Harvard launches ‘design-centric’ center for green buildings and cities

One goal is to alter the built environment’s energy consumption patterns.


By John Caulfield, Senior Editor | October 15, 2014
Photo courtesy Harvard Center for Green Buildings and Cities
Photo courtesy Harvard Center for Green Buildings and Cities

Harvard University’s Graduate School of Design (GSD) has launched a new research center that is focused on advancing the energy efficiency of buildings through better design.

The impetus behind the Center for Green Buildings and Cities is what the design school’s dean, Mohsen Mostafavi, describes as a “rapidly urbanizing global economy,” in which cities are building new structures “on a massive scale.” Mohsen contends that this dynamic has led to energy consumption patterns that need to be changed to avoid “dramatic environmental consequences.

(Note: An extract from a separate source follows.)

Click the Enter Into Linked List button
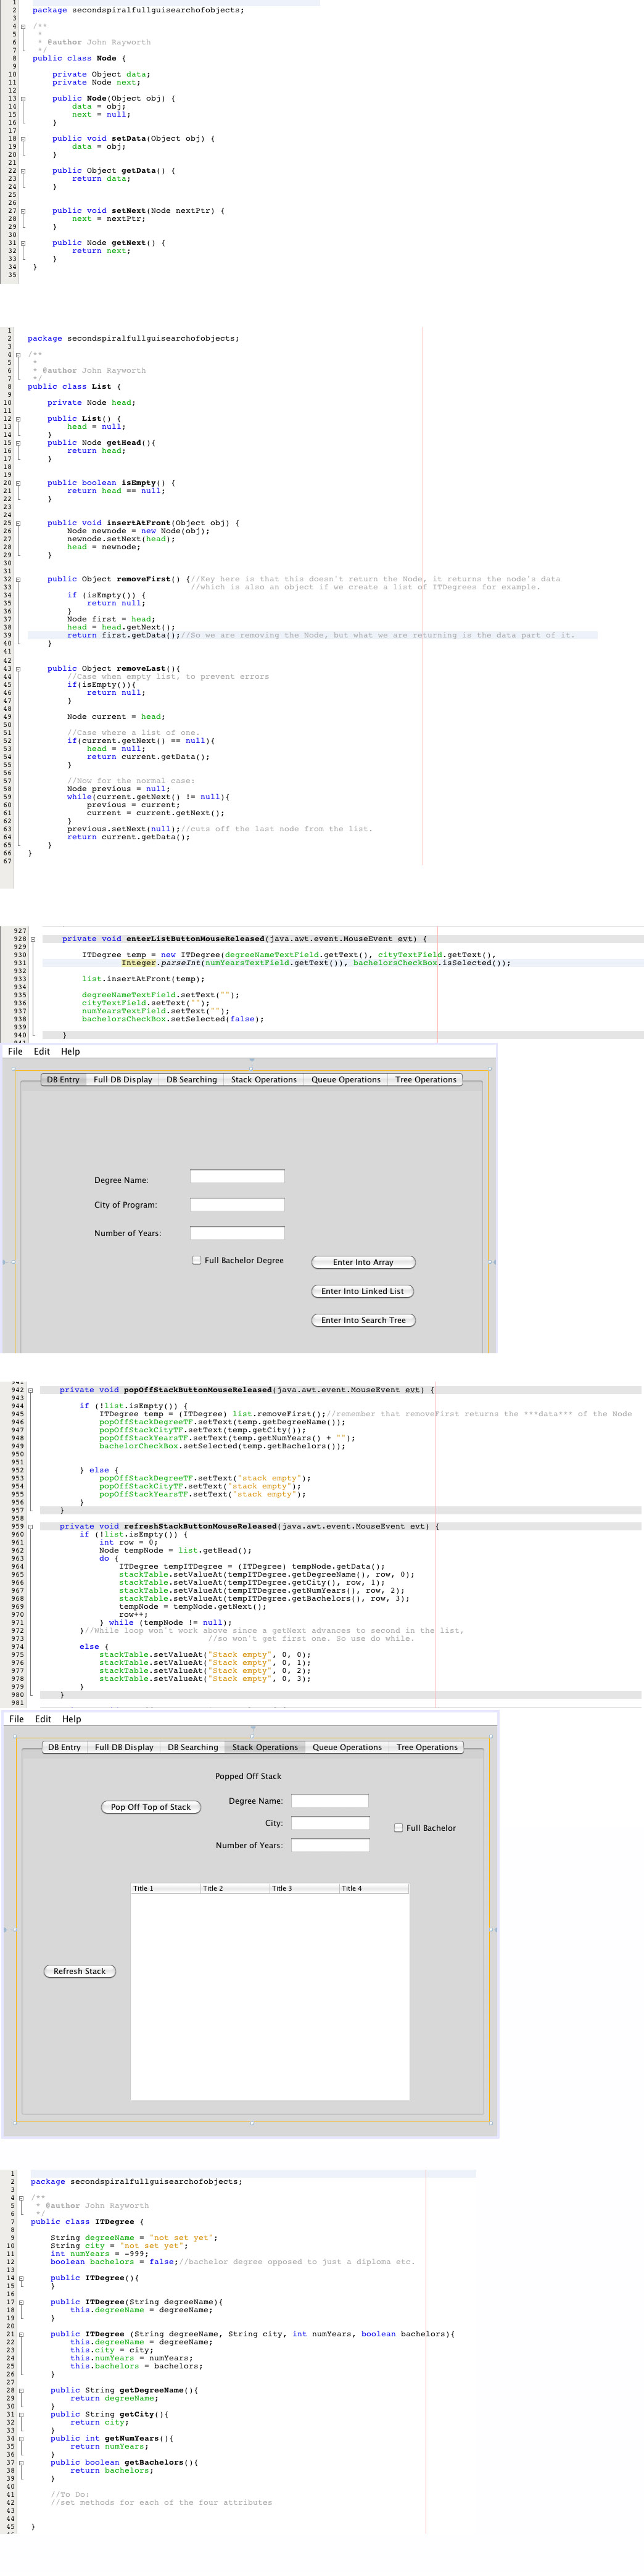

Improving the energy efficiency of buildings is absolutely critical.”

The Center’s director is Ali Malkawi, a GSD professor who specializes in architectural technology and computation. Dr. Malkawi has also consulted on numerous construction projects, including airport designs, super towers, factories, and commercial and residential building.

The Center is pursuing a “design-centric strategy,” which links research outcomes to the development of new processes, systems, and products. To stimulate ideas and set its agenda, the Center will hold its inaugural Challenge Conference on Nov. 7, whose presenters will include James Carpenter, founder of James Carpenter Design Associates; Gordon Gill, a founding partner of Adrian Smith + Gordon Gill Architecture; Phil Harrison, president and CEO of Perkins + Will; Alejandro Murat, CEO of Infonavit, which provides financing for affordable housing in Mexico; and Joshua Prince-Ramus, a principal of Rex-NYC.

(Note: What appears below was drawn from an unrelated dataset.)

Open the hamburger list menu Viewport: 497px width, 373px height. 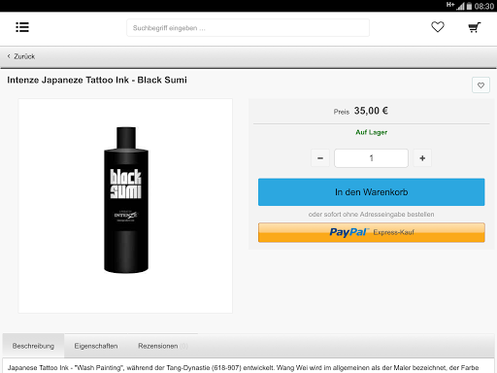[22, 27]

“As the Center gains momentum, its research trajectory will be guided by the outcome of both our preliminary research projects and the feedback from the focused symposia organized by the Center,” its website states.

The Center is backed by Evergrande Group, the giant China-based property developer that recently announced that it would invest nearly $15 billion to build 9.2 gigawatts of photovoltaic projects in that country, according to the National Business Daily newspaper. The terms of Evergrande’s support of the Center were not disclosed.